Der Stadtbus der Linie 2 kam vom Voigtstieg und war in Richtung Stadt unterwegs. Kurz vor der Ausfahrt Tiergartenstraße drangen schwarze Rauchwolken aus dem Motorraum heraus. Das bemerkte ein HVB-Kollege, der hinter dem qualmenden Fahrzeug fuhr. Auch er stoppte seinen Bus sofort und half, so dass mit vereinten Kräften der Motorbrand gelöscht werden konnte.

Technischer Defekt als Ursache

Die wenig später eingetroffene Feuerwehr brauchte zum Löschen nicht mehr eingreifen. „Wir stellen mit der Wärmebildkamera lediglich sicher, dass sich kein Feuer mehr im Motorraum befindet“, so Einsatzleiter Matthias Treuthardt gegenüber der Volksstimme. Zehn Einsatzkräfte der Feuerwehr Wernigerode und der Wachbereitschaft wurden zum Einsatz gerufen.

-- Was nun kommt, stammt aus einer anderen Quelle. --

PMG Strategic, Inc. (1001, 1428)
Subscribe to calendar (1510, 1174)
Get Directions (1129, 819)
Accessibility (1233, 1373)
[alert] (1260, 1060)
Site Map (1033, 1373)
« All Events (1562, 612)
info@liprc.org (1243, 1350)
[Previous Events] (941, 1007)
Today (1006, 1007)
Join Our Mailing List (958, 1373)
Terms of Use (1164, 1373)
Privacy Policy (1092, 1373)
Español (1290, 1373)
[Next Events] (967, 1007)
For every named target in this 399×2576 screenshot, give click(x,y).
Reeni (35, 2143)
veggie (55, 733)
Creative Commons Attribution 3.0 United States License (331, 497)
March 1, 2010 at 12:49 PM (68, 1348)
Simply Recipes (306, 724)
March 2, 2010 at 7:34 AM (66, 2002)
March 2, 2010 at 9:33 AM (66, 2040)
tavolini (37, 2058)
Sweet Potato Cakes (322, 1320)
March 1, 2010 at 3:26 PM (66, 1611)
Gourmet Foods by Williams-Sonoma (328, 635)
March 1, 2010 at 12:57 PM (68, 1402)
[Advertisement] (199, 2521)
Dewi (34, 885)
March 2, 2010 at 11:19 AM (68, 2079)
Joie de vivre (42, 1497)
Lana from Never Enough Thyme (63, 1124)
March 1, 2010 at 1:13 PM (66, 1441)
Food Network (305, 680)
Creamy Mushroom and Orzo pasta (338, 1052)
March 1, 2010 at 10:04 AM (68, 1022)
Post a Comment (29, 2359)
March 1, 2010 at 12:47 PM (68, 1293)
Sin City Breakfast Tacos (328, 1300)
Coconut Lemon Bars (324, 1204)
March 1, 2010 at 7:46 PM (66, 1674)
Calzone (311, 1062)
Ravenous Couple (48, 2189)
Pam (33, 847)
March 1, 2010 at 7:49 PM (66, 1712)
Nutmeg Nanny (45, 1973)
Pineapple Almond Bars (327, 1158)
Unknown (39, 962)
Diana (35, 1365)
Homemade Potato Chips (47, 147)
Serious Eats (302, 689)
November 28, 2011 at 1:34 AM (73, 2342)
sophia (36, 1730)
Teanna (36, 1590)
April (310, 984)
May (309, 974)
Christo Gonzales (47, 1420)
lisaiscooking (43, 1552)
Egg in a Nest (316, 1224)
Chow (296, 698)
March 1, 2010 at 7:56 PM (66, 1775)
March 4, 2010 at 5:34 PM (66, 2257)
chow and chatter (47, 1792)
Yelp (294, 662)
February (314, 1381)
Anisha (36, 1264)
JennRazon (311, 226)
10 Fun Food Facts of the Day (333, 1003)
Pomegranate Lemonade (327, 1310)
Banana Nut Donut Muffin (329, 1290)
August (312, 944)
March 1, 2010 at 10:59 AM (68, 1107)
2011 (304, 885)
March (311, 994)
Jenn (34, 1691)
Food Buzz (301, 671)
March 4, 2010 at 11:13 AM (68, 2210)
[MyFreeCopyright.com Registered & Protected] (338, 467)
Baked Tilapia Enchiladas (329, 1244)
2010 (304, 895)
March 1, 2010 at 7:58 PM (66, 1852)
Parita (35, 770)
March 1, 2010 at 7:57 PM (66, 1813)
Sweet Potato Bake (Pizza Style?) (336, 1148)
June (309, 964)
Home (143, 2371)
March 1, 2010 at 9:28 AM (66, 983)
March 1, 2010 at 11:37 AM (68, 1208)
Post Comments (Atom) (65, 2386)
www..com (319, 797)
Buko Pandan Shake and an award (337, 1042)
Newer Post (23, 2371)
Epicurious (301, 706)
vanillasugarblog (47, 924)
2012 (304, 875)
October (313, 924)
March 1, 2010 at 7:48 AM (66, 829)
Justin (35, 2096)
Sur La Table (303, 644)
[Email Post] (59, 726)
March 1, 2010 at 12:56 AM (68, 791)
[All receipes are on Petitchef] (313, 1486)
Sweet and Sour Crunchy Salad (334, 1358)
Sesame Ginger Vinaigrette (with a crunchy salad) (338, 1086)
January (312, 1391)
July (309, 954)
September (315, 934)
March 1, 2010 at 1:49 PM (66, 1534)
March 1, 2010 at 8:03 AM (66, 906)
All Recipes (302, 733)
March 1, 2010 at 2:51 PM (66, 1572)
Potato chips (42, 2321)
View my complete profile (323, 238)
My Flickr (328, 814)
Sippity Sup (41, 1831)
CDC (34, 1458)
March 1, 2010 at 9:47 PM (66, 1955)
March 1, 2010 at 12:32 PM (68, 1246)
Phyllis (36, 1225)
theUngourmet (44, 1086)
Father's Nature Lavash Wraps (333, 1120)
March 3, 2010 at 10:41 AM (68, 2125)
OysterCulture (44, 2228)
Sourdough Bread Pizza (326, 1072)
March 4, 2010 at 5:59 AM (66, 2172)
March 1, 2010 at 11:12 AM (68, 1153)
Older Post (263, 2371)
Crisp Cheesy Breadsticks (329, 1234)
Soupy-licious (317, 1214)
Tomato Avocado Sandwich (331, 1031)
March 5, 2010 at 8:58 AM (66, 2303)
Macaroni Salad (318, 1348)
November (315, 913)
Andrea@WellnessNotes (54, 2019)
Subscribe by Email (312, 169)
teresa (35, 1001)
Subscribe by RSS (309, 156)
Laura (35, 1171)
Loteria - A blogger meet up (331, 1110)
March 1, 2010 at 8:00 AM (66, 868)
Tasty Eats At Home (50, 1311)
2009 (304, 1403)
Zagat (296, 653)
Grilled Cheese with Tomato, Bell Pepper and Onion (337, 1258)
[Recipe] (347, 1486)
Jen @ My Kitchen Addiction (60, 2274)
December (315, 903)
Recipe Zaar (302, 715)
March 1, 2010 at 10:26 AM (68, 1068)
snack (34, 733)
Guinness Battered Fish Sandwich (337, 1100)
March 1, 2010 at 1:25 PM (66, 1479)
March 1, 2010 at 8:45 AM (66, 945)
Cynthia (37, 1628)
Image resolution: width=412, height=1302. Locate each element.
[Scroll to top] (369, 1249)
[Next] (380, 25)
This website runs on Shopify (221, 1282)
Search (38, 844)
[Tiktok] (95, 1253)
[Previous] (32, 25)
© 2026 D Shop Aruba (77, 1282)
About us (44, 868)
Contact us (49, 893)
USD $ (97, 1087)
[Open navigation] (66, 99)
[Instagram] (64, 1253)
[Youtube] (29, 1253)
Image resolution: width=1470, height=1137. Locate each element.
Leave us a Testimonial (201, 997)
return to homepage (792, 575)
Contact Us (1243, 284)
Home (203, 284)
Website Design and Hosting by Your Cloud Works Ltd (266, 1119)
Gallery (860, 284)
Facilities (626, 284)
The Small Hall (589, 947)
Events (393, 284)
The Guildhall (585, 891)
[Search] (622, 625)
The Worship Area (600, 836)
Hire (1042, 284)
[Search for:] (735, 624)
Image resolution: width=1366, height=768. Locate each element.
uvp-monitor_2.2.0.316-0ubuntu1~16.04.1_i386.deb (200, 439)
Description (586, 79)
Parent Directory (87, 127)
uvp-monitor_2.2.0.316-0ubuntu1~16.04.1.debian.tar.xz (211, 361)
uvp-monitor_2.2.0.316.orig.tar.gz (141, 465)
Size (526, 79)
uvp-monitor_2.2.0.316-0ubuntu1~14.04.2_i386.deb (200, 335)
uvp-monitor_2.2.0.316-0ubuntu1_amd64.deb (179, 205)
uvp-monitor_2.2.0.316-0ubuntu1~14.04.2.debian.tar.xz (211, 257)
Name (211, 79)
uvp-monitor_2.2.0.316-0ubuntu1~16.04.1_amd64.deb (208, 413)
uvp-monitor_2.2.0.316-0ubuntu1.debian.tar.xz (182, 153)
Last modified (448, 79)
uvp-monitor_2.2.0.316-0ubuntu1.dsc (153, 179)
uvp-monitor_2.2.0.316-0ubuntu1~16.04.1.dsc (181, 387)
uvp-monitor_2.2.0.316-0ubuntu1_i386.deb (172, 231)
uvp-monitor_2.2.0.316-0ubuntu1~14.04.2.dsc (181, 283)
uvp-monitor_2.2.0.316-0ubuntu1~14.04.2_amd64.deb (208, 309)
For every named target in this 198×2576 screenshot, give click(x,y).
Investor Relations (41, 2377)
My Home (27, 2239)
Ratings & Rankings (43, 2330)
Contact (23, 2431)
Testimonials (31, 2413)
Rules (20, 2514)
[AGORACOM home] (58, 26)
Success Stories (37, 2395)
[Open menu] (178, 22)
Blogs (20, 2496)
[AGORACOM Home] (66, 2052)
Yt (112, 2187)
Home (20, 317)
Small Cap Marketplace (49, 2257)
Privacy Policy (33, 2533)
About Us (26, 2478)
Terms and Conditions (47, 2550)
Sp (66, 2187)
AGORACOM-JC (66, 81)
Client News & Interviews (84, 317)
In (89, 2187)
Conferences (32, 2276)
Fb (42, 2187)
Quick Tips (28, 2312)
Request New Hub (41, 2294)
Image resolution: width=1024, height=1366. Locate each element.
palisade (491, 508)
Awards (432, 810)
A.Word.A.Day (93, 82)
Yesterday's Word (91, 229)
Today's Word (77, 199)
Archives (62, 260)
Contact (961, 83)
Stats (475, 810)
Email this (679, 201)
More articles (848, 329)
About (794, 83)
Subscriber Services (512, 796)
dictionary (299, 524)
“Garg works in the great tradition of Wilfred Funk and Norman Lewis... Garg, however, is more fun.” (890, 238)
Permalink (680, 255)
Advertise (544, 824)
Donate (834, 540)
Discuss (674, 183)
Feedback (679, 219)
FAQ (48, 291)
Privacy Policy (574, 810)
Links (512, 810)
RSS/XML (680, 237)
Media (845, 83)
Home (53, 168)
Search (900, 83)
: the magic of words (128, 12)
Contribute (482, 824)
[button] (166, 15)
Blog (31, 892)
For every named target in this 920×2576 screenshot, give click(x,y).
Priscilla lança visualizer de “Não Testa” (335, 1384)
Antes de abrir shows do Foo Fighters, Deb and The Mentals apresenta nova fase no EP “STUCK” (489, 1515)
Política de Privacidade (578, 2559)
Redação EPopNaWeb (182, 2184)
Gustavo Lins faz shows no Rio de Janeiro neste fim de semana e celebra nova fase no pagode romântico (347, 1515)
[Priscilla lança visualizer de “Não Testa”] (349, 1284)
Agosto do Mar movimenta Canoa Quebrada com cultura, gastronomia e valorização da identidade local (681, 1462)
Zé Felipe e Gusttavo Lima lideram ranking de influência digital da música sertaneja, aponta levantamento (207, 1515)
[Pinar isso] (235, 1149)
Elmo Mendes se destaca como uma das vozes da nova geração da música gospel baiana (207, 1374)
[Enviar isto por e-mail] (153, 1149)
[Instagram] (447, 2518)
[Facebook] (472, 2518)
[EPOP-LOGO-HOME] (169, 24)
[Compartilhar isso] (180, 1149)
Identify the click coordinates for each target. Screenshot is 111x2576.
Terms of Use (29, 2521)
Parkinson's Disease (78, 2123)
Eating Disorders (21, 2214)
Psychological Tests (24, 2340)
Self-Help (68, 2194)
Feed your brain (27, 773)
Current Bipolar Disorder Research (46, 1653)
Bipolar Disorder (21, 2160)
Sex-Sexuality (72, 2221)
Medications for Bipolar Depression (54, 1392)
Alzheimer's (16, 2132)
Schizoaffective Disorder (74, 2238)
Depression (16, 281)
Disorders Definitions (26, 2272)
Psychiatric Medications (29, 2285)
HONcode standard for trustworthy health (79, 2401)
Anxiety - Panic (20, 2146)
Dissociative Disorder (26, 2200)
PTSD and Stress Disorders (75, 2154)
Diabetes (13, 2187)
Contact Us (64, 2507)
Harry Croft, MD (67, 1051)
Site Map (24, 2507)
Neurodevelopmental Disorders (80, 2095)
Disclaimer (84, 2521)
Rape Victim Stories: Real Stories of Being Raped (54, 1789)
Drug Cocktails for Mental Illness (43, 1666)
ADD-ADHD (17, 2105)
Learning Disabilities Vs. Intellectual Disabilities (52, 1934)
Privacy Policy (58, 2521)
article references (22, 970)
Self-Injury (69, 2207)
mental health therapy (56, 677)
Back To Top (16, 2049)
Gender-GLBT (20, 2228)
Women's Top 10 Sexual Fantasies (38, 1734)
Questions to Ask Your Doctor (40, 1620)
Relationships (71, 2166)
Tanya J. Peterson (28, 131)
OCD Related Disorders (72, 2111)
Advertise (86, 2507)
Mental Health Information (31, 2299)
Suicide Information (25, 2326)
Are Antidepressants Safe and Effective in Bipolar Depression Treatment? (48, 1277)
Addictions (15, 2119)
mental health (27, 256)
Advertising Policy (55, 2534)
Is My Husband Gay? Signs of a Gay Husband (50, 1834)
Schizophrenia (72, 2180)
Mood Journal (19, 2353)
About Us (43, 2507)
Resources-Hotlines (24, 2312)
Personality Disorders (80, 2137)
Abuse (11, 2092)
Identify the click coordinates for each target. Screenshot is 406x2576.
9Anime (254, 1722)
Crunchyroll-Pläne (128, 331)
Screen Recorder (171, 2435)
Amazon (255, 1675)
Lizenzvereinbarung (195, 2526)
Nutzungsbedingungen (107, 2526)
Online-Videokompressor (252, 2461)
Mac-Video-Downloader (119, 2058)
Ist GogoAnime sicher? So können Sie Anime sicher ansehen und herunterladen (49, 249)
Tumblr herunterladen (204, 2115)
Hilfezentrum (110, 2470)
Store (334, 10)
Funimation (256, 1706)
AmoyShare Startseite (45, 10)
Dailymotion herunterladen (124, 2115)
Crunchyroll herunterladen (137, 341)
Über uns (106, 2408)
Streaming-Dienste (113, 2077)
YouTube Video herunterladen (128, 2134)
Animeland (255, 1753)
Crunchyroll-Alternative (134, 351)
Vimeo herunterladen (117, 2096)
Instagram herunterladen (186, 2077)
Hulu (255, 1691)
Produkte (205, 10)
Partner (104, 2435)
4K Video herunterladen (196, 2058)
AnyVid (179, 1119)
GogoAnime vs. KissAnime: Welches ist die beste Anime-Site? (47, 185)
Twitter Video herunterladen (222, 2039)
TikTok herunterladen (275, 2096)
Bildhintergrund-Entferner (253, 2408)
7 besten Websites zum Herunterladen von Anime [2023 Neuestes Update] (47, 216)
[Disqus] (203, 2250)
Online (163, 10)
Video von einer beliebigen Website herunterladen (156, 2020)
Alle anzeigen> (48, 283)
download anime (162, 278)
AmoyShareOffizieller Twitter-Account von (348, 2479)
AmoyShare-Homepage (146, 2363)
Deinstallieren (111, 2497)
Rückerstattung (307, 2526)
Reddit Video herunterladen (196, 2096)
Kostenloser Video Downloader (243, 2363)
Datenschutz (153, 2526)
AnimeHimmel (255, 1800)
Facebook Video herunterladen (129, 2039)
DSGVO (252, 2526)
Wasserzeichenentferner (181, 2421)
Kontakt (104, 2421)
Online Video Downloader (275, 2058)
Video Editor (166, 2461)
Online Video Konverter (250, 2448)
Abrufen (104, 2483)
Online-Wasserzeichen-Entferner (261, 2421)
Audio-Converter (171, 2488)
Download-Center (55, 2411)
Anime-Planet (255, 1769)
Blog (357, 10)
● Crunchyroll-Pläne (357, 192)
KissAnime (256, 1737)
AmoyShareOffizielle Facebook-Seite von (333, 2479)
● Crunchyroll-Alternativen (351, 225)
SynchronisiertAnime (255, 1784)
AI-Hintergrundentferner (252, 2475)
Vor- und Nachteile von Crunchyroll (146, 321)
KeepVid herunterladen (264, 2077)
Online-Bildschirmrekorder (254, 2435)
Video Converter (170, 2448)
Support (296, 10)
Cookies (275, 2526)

HVB-Mitarbeiter Dirk Blume vermutet einen technischen Defekt als Ursache des Brandes. „Durch einen undichten Turbolader ist Öl ausgetreten und hat sich auf dem heißen Motor entzündet“, so der Werkstattleiter auf Nachfrage. Er sei froh, dass keine Personen zu Schaden gekommen sind.